Il y a chez Sophie Loizeau de l’inouï, quelque chose qui ressemble à un art de la mise à nu de ce qui fait le poème, effet qui tient sans doute au fait qu’elle puise à la source du sens, qu’elle est à l’écoute de la violence et du don, de tout ce qui remonte – d’ombre et d’enchantement – de la nuit, du sexe, des forêts et des fêtes perdues au fond de la mémoire. Un très beau livre, donc.

Richard Blin, Le matricule des anges n° 54, juin 2004.

Sobre et beau livre où plantes, animaux, gestes immémoriaux de la campagne devenus aujourd’hui presqu’irréels (celui des Lavandières, par exemple) sont saisis par le regard d’une jeune femme en deuil d’une origine perdue, qui semble déchiffrer dans la vie animale les prémices d’une forme de mythologie retrouvée, avec ses monstres et ses divinités tutélaires.

Jean-Yves Masson, magazine littéraire n° 433, juillet-août 2004

(…) La Nue-bête confirme les fulgurances des débuts (Le corps saisonnier, paru en 2001 au Dé bleu).
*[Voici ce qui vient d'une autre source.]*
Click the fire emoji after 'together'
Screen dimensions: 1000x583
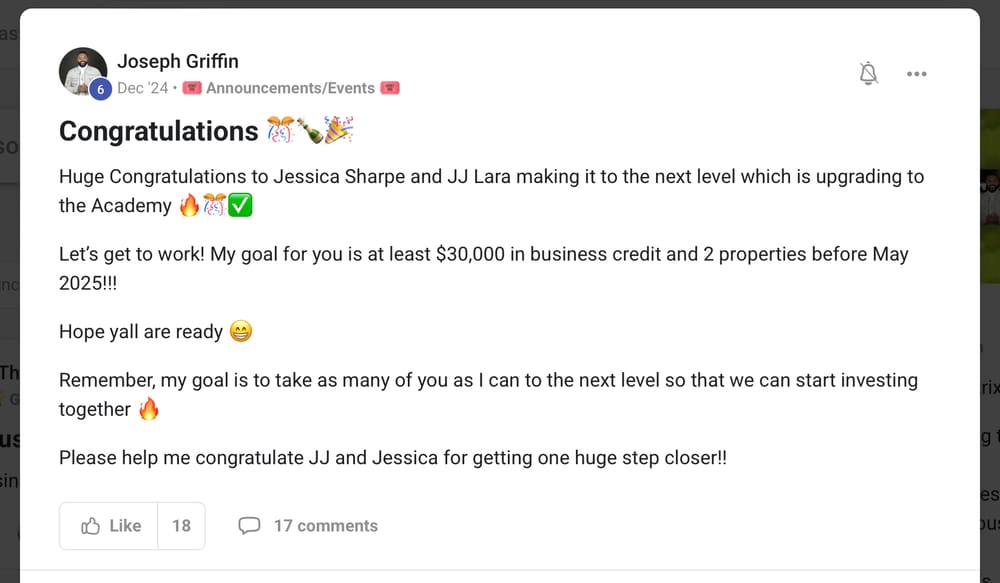[149, 409]
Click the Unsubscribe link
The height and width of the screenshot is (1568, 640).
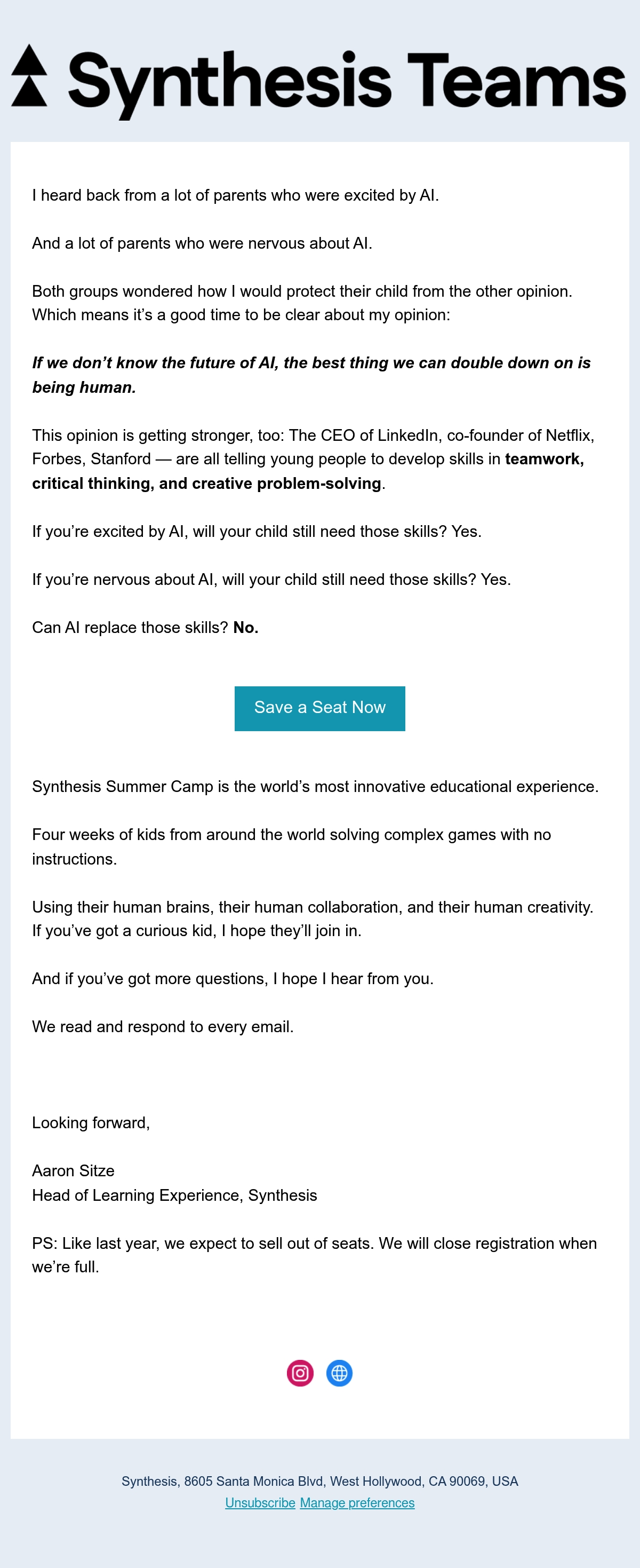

Chez elle, le sexe est intelligent et les corps, fermes, tendus. La volupté fauve qu’elle exprime se fond et s’enchaîne aux paysages, aux ombres et aux végétaux. Les peupliers halètent et les dermes bourgeonnent : « la cerisaie idéalement blanche / et onctueuse sa chair ambiante j’y demeure / abrutie de blanc ».